To provide big data solutions that meet these criteria, Scale Unlimited chose Apache Hadoop and Cascading. Cascading delivers the efficient, reliable and scalable workflow systems they need as well as an extensible, easy-to-use abstraction on top of Hadoop. The ability to easily extend Cascading’s input and output formats made it possible to support the wide range of required data interchange formats. Because Cascading is part of the Hadoop ecosystem, Scale Unlimited could incorporate other open source projects such as Mahout to provide additional required functionality such as machine learning.
Cascading allows Scale Unlimited to deliver custom big data processing solutions that are efficient and reliable. It speeds development time, makes workflows easier to understand and improves workflow optimization. Developers are able to complete data workflows for client projects in ¼ the time compared to writing in raw MapReduce. Custom code can be written in Java (or other JVM-based languages), eliminating the need for Scale Unlimited or its clients to hire or train MapReduce experts. Because the resulting workflows are much easier to understand, they can be easily handed off or reused between developers as needed. Cascading also gives developers the ability to visualize workflows at a higher level, enabling them to spot optimization opportunities that would be hidden otherwise. And, Cascading manages workflows during processing, replacing ad-hoc scripts that cause reliability problems and allowing the system to scale beyond a single server.

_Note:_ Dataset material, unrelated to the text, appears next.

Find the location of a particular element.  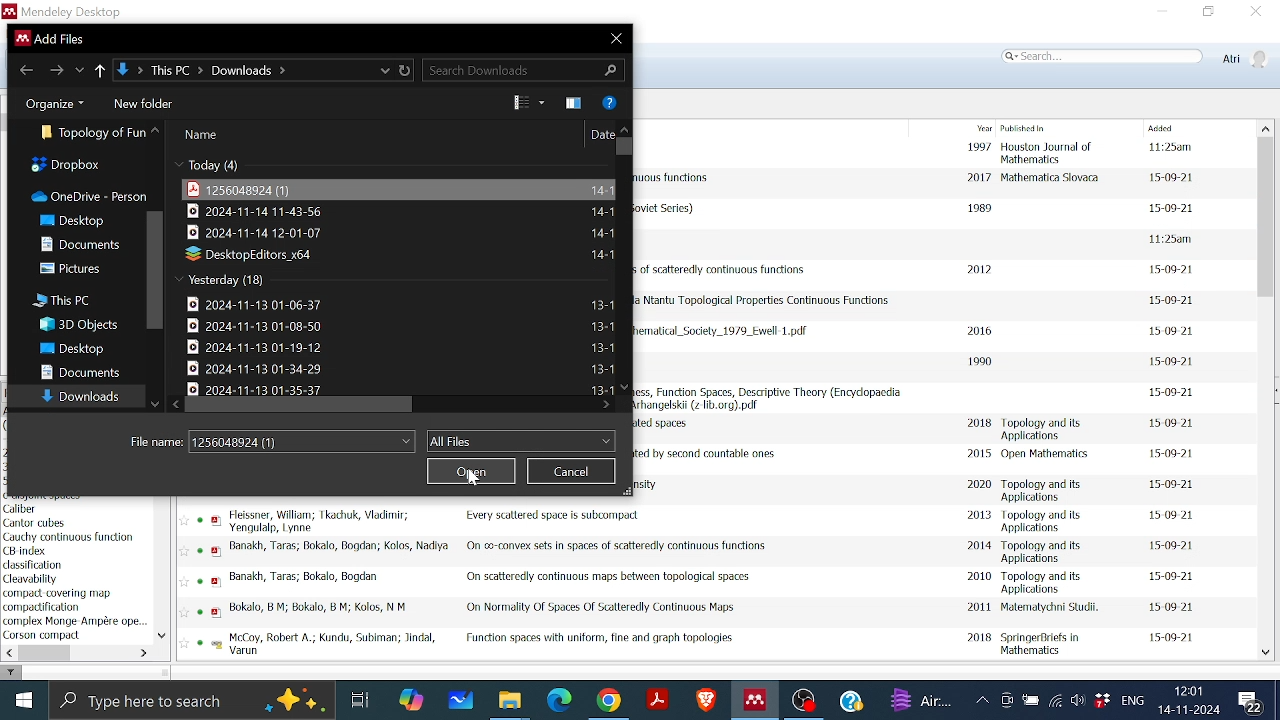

“Cascading makes data processing with Hadoop practical, scalable and reliable,” noted Ken Krugler, Scale Unlimited’ Founder. “It allows us to quickly deliver solutions that turn big data into useful information for our customers.”
In addition to being Cascading users, Scale Unlimited has created and contributed back a number of open source Cascading-based extensions and systems, including:
- cascading.solr, for creating Solr indexes with Cascading
- cascading.avro, for reading and writing Apache Avro files
- cascading.utils, a set of utilities for Cascading workflows
- cascading.simpledb, for accessing Amazon’s SimpleDB datastore
- Bixo, a web mining toolkit, which is built on top of Cascading
Scale Unlimited will continue to use Cascading for custom big data solutions, and plans to add additional open source extensions for Cascading.
Scale Unlimited provides fast, scalable solutions for big data processing. Typical projects involve large-scale ETL, web crawling, data mining, machine learning and search.
For large scale web crawling and data mining, Scale Unlimited needs a system that can process billions of web pages, apply machine learning algorithms to content, and save the results in a variety of formats for customers (XML, Avro, TSV, Solr/Lucene, etc.) The resulting workflow needs to be efficient, reliable and scalable, and the solution must be supportable, both internally and by the client’s staff.